Exercise input ::
↓

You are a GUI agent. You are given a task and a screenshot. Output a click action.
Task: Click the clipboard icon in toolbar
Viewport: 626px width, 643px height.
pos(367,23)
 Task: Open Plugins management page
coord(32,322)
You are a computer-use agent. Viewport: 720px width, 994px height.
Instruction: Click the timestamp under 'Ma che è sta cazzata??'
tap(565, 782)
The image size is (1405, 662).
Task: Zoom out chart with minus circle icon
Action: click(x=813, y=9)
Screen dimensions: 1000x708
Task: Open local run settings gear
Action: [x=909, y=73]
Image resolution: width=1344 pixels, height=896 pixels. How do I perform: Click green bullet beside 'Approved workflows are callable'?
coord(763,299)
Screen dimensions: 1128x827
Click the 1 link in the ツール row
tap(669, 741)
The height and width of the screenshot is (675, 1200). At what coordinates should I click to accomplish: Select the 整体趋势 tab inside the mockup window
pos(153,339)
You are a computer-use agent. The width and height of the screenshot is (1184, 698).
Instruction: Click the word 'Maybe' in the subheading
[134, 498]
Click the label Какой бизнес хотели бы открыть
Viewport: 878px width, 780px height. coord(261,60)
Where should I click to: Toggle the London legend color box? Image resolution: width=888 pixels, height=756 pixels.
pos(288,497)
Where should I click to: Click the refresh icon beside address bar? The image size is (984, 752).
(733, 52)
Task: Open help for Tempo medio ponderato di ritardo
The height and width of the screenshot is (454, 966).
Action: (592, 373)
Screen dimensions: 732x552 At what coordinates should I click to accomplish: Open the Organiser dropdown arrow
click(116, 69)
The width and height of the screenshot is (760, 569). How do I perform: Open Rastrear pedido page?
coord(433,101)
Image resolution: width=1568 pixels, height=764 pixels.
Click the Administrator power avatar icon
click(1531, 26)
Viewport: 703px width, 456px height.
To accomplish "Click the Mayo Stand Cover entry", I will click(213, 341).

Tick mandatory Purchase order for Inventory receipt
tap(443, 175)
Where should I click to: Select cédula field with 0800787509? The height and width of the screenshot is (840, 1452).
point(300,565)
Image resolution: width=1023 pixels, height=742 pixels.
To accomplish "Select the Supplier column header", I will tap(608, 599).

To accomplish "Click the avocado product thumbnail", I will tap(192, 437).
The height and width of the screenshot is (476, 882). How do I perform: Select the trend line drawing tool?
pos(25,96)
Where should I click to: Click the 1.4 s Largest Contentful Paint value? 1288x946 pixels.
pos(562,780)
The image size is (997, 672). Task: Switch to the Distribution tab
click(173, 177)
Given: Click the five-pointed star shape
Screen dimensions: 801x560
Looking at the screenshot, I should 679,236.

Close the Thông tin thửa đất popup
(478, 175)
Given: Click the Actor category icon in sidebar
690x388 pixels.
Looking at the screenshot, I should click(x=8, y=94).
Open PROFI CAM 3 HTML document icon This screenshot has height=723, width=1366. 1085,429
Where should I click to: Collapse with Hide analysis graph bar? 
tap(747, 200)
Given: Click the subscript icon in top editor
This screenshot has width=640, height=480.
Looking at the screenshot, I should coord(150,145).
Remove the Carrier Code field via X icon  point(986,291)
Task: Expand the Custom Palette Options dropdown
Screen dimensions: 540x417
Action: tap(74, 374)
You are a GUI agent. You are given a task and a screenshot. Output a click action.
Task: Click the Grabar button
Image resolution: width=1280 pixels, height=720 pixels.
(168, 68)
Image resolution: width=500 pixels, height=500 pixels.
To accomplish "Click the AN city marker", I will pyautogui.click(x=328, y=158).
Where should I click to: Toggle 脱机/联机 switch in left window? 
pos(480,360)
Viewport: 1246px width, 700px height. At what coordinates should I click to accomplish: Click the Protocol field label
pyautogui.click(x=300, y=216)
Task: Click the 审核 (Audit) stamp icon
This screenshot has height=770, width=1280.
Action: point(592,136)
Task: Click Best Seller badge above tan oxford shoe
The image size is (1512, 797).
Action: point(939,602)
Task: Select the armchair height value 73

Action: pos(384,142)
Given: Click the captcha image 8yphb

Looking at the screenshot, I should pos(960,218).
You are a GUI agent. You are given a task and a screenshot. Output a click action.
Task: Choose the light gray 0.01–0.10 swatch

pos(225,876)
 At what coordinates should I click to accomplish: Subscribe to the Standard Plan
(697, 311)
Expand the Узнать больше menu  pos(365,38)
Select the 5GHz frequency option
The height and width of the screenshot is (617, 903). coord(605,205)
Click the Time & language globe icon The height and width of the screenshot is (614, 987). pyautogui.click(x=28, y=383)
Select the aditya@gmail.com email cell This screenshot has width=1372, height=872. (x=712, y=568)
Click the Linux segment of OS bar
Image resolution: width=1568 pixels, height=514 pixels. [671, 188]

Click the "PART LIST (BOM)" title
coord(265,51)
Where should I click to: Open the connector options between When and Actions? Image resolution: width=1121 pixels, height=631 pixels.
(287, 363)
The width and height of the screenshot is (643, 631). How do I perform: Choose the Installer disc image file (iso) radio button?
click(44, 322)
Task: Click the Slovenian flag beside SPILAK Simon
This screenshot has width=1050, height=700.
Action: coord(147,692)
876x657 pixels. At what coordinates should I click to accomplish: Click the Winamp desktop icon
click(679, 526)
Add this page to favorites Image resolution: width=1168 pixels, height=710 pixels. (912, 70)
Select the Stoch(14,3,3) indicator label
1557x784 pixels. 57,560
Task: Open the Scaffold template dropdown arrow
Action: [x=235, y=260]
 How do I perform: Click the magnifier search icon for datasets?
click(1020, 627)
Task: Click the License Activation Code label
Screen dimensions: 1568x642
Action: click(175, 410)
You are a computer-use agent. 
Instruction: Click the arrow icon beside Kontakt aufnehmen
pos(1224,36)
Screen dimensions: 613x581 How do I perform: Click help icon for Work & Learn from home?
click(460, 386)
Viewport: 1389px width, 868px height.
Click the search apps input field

↑

Work to complete ::
From the line that contains "Screen dimensions: 613x581" to the last line of the data, write out each line exactly and add nothing.

Task solution ::
Screen dimensions: 613x581 How do I perform: Click help icon for Work & Learn from home?
click(460, 386)
Viewport: 1389px width, 868px height.
Click the search apps input field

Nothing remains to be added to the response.